MDRC in the News
Nonprofits Give ‘Disconnected’ Youths Another Chance
The New York Times
Jonathan’s father always told him he would never amount to anything other than a drug dealer. He entered the foster care system when he was 12. At 18, he was in college, but had to drop out to take care of his ill grandmother…..
…..He now lives in an off-campus apartment at Bridgewater State University in Massachusetts, drives part time for Uber to help support himself and will graduate in December with a bachelor’s degree in management with a concentration in operations…..
…..Even well-meaning people think that those in their late teens and early 20s are already beyond help, said David Abromowitz, chief public policy officer of YouthBuild USA. “They say, ‘I want to work with children.’ I say, ‘Who do you think are the parents to those children?’” For example, he said, about 30 percent of those enrolled in YouthBuild have children…..
…..Youth Villages helps emotionally and behaviorally troubled children succeed by working with them and their families; YVLifeset, a part of Youth Villages, is aimed at people 17 to 22 years old. It is an intensive six- to 12-month program to support, guide and encourage participants, most of whom grew up in the foster care system. The statistics for those who spent their childhood in foster care is dismal: At age 21, half are unemployed, one in five is homeless, and almost 70 percent have been involved in the criminal justice system…..

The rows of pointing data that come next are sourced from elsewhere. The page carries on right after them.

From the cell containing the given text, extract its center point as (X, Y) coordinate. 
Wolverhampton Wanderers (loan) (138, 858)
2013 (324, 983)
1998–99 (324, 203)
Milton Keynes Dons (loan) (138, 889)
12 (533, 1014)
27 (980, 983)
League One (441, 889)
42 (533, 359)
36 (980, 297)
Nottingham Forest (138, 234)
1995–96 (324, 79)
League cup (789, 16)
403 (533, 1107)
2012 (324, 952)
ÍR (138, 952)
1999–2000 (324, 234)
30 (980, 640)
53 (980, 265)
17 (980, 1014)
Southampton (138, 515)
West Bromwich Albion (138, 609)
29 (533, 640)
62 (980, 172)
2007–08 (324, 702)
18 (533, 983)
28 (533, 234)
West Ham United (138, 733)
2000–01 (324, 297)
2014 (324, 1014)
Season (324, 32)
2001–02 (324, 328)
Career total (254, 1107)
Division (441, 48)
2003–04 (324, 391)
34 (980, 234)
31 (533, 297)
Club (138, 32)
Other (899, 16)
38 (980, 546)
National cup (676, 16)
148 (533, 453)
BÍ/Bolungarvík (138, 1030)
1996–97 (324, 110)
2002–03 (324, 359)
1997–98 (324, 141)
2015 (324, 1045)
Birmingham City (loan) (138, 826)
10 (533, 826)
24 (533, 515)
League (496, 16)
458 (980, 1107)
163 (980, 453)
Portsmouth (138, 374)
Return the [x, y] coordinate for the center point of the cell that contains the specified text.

…..A five-year independent study by MDRC, a research organization, found that compared with a randomly selected control group, YVLifeset participants show decreases in homelessness and violent relationships and increases in earnings…..
…..Now, there are 230 YouthBuild programs in the United States and 80 internationally. Programs are often housed within a larger nonprofit, such as a YMCA or housing development.